By Anabel Munoz and Jose Mayorquin ACB News
Truth can be stranger than fiction. It would be difficult for most Hollywood screenwriters to imagine Norma Bastida’s real-life story of survival.
“Growing up, it was a very difficult environment because of the cartels and surviving sexual violence,” said Bastidas, an immigrant from Mazatlan in the Mexican state of Sinaloa. “Unfortunately, it’s a reality for a lot of young people. I was trying to escape that when I was offered a job in Japan. It turned out to be not a real job offer, and I ended up being trafficked into a bar and became an escort.”

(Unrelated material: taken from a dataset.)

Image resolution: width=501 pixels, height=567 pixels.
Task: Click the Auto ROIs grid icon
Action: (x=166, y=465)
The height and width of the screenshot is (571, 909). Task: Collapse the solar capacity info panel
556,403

Eventually, Bastidas was able to flee her captors. After living in Canada for a number of years, she settled in Los Angeles. Attempts to cope with her dark past led to the life-altering discovery of a hidden talent and calling.

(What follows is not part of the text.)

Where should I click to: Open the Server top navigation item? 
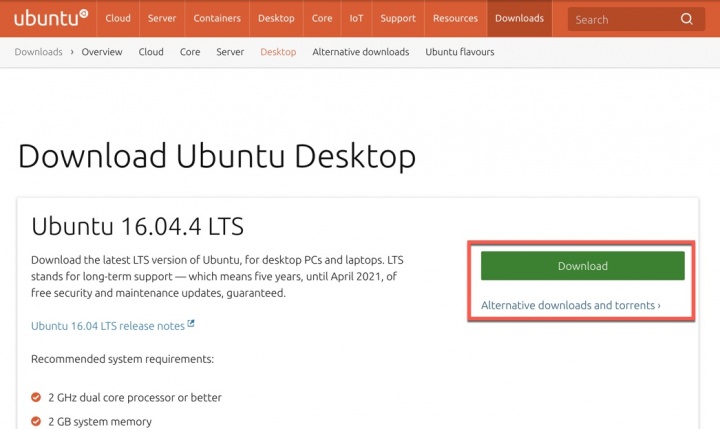162,18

“Running was a way for me to confront all those demons I had. Within six months, I ran my first half marathon because my best friend was a runner and I passed her. And that’s when I thought, ‘you know what, I’m going to find my limits,'” said Bastidas.
She went on to run her first full marathon and qualified for the Boston Marathon. She then took on ultrarunning and people took notice. Despite gaining international attention for her world record-setting runs, Bastidas wasn’t yet ready to reveal her full story. But after a negative encounter with a potential sponsor, she was emboldened to let her truth be known.
“They didn’t want to work with human trafficking survivors, because they didn’t want to work with ‘those’ women. And in one meeting, I was like ‘I am in one of those women.’ That was the first time I publicly ever said that,” said Bastidas.
Now determined to be a voice for human trafficking survivors she decided to take on her biggest challenge yet — the Guinness record for the world’s longest triathlon, a record held by a man. Norma’s pursuit of this incredible feat is chronicled in the 2017 documentary “Be Relentless” produced by iEmpathize.
“I wanted to go from Cancun to Washington D.C. to follow a human trafficking route to connect both countries. It was 3% swimming, 78% cycling and 20% running,” she said. “It was 95 miles swimming and I didn’t know how to swim. But I was determined.”